• Work item
Copy each line of the following data that contains "title".

::: Materials provided :::

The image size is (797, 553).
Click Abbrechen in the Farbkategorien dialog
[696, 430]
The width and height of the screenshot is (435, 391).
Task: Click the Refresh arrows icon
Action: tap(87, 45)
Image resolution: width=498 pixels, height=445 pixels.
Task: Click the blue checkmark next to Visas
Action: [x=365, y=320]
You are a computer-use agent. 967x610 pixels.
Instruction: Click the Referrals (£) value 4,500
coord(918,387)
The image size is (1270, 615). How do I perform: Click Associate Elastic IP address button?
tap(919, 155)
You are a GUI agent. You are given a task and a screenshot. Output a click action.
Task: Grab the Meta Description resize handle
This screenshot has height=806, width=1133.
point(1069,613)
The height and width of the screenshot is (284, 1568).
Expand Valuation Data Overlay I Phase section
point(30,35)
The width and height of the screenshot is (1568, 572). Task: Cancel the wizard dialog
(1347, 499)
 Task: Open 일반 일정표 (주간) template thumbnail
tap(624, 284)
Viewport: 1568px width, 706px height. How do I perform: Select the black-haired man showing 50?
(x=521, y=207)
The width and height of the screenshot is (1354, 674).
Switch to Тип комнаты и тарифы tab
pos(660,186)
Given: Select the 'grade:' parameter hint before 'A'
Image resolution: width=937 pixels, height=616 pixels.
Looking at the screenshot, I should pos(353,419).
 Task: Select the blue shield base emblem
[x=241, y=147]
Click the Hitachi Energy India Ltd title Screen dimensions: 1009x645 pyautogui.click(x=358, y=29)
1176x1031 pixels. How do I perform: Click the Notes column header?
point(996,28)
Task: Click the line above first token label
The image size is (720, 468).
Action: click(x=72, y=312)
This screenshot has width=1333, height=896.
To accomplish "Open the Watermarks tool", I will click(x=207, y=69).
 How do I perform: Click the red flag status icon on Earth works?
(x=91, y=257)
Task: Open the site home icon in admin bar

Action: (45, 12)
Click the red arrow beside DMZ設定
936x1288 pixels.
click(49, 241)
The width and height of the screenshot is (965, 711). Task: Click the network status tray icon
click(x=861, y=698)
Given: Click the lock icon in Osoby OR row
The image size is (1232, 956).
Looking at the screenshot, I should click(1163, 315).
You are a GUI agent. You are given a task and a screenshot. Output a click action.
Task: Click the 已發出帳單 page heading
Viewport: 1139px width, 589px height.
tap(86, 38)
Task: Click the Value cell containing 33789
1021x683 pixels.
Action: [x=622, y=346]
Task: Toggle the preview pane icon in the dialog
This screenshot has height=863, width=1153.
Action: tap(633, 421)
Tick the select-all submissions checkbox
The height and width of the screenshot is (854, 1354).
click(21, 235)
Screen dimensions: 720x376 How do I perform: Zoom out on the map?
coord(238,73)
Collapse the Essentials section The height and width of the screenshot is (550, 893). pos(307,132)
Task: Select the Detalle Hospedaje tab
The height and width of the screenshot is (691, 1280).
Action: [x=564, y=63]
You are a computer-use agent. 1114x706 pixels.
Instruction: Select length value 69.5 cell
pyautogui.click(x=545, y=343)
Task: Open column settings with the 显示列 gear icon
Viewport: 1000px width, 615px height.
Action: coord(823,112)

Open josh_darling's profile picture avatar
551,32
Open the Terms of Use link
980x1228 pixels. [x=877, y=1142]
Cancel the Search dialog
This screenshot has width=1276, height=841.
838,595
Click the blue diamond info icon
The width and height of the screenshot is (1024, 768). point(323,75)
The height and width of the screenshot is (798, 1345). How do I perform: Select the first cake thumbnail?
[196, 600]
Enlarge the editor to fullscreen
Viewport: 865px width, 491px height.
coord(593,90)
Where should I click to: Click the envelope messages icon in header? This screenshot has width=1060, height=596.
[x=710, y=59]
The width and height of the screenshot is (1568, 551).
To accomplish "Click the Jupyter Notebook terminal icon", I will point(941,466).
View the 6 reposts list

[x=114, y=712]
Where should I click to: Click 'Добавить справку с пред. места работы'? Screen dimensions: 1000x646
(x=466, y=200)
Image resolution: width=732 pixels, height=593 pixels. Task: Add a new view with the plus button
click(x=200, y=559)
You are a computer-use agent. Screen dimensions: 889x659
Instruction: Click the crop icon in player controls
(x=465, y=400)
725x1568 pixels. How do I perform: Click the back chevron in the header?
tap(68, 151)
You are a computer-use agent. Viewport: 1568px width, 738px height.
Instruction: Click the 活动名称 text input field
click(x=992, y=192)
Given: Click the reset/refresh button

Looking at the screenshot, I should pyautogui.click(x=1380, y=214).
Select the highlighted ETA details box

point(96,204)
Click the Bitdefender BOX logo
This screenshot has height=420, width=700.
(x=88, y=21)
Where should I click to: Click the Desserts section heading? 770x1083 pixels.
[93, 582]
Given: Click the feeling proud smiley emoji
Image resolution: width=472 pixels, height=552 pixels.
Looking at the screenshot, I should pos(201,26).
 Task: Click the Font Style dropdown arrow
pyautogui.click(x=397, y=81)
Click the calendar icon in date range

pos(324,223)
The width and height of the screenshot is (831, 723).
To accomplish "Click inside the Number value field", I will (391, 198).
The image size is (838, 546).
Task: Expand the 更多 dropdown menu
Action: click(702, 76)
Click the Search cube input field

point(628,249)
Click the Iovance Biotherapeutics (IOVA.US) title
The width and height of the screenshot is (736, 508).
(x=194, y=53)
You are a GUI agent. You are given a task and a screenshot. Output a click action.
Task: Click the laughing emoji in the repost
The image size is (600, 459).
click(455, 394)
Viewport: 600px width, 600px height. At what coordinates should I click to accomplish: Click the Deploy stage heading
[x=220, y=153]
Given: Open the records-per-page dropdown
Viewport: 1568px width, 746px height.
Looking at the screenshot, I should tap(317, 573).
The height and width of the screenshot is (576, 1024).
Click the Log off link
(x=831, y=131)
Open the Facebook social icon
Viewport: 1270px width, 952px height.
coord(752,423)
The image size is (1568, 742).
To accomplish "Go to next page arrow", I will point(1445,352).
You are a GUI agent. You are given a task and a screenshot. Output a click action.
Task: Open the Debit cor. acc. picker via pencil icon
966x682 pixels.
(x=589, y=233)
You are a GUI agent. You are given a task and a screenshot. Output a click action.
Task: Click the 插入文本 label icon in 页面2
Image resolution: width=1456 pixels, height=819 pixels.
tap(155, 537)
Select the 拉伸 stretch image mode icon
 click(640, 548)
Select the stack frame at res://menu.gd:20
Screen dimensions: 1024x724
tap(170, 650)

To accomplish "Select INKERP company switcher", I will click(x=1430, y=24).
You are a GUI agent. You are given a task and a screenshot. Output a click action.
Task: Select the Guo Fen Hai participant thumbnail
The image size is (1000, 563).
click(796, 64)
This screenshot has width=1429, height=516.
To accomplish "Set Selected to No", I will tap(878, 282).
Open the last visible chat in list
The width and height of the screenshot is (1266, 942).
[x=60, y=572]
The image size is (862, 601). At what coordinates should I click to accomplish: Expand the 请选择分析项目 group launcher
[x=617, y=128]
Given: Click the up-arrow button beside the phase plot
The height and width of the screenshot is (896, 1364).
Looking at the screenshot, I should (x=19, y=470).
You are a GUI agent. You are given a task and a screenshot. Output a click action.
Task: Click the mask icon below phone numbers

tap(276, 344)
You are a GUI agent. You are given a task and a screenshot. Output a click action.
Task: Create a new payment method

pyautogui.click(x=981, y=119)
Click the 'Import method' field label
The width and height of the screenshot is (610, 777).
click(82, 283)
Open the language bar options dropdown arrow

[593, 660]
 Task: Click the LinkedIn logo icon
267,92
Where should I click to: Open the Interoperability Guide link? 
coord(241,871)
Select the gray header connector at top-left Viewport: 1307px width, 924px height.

:::

• Reply
Click the Hitachi Energy India Ltd title Screen dimensions: 1009x645 pyautogui.click(x=358, y=29)
Click the Iovance Biotherapeutics (IOVA.US) title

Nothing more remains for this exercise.